ALPAR and Partners: Keeping Alaska Clean
Boys & Girls Club youth pick up litter in Anchorage.
Like most things in Alaska, recycling has challenges other states don’t face. In fact, the only way recycling is economically feasible in Alaska communities large and small is for businesses and people to donate their time, money, and resources.
“The little-known fact for most people is that recycling is possible in Alaska through the generosity of private companies,” explains Anita Nelson, executive director of the nonprofit Alaskans for Litter Prevention and Recycling (ALPAR).
Recycling is the simple notion that there is a second use for so-called trash. But here in Alaska, this noble idea runs up against a hard reality: distance. Approximately 82 percent of the state’s communities are not connected to the road system, and Alaska itself is thousands of miles away from the nearest recycling processor in Tacoma.

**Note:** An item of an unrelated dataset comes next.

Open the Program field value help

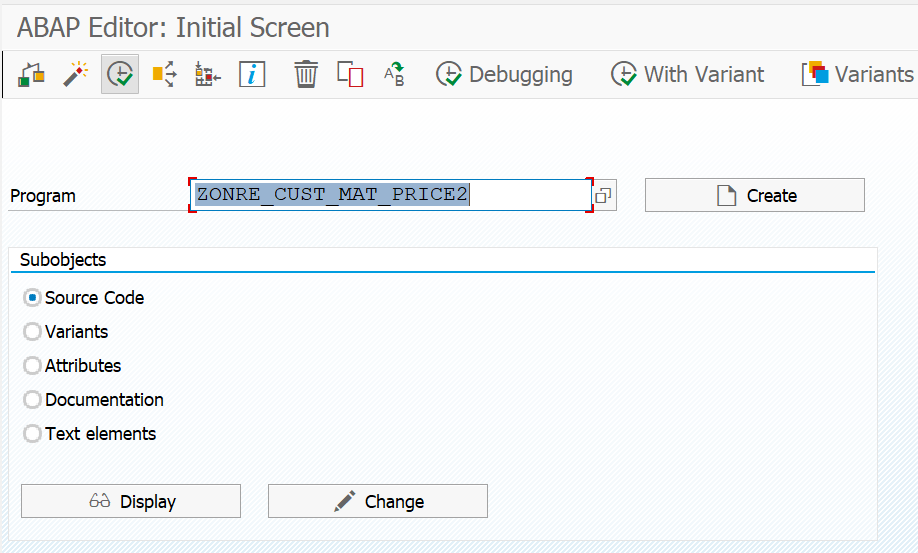click(603, 196)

So how can recycling companies afford to collect and ship our cans, cardboard, bottles and other single-use stuff to where they can be repurposed?
Teamwork.
“Our state is so big and diverse that a one-size-fits-all approach just doesn’t work,” explains Anita. “It’s not possible to have the same expectation for a community that doesn’t have shipping, road or rail system to match that of a community with all those amenities.”

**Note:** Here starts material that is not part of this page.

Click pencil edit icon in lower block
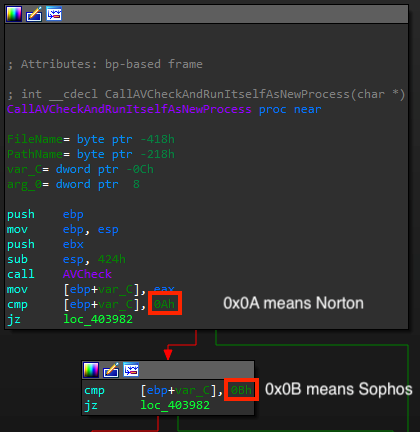This screenshot has width=420, height=432. pos(111,370)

What ALPAR does is coordinate businesses that have the opportunity and resources to help. Some of these companies make monetary contributions. Others offer free use of their business operations.

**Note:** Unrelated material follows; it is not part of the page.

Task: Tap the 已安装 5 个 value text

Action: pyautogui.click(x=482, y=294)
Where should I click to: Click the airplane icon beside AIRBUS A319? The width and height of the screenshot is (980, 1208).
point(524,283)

Here’s how it all works: In rural communities across the state, ALPAR pays the market rate for aluminum cans, with the income most often dedicated to rural youth programs managed by tribal entities. Small airlines then fly the recyclables out.
Road and rail-transportation companies bring the recyclables to Anchorage. And ocean-shipping companies Matson, TOTE Maritime, and Lynden provide in-kind donations to transport the recyclables to Tacoma.
“The first year our team shipped recycling out of Alaska was in the early 1980s,” says Matson Gatehouse and Equipment Control Manager Lee Fisher. “Matson now ships hundreds of ALPAR containers south each year free of charge.”
“ALPAR is a legacy of Alaska leaders including members of our team, who forty years ago had a progressive vision to protect the great state we all love. Matson is honored to be able to play a role in that,” says Fisher, who has served on the ALPAR board for five years.
All this cooperation across the state is arranged by Nelson. “I am the only employee,” she says. “We rely on these businesses that are supporting this endeavor. It’s all of their employees, it’s all of their staff, it’s all of their logistics folks who make this happen. We really value all of that effort that’s being put out there by private entities.”
Anita Nelson
Founded in 1982 by private companies, ALPAR is overseen by a board of directors comprised of eighteen business leaders who volunteer their time and whose companies are ALPAR’s primary sponsors.
Recycling is not purely altruistic. It’s profitable for companies in the middle that take raw trash and process it into materials that are purchased by other companies that turn it into other things. ALPAR, however, does not sell Alaska’s recyclables. Rather, ALPAR turns it all over to recycling centers in Anchorage and Fairbanks and, in return, receives a small percentage of the profits those centers earn.
Then ALPAR turns that money right back around and puts it into Alaska. In a normal, non-COVID year, ALPAR funds recycling and litter pick-up programs in about eighty communities throughout the state.
Just in Anchorage, ALPAR sponsors Adopt-A-Bike Path, Can-Do Kids and Christmas tree recycling. In rural Alaska, it sponsors the Flying Cans program; and statewide, it sponsors Youth Litter Patrol and volunteer community pick-ups. Since 1990, ALPAR has given away more than 2 million bags to 160 communities to help clean up Alaska.
In rural communities, the money goes to Youth Litter Patrols, which are made up of teenagers paid hourly or by the bag to pick up litter. In many rural communities, it is the only paying job available to a young person during summer months.
“We feel it’s a great way to inspire the next generation,” Anita says, “to prevent litter and to respect the land.
“If you live here, there’s a reason you live here,” Anita continues, “and part of it is our access to wilderness and our pristine landscape. When I travel and talk to people who in live in other places, it’s evident that we have a gift—that gift deserves our respect by doing what we can to keep it as we found it.”
That’s the job of ALPAR—keeping Alaska clean.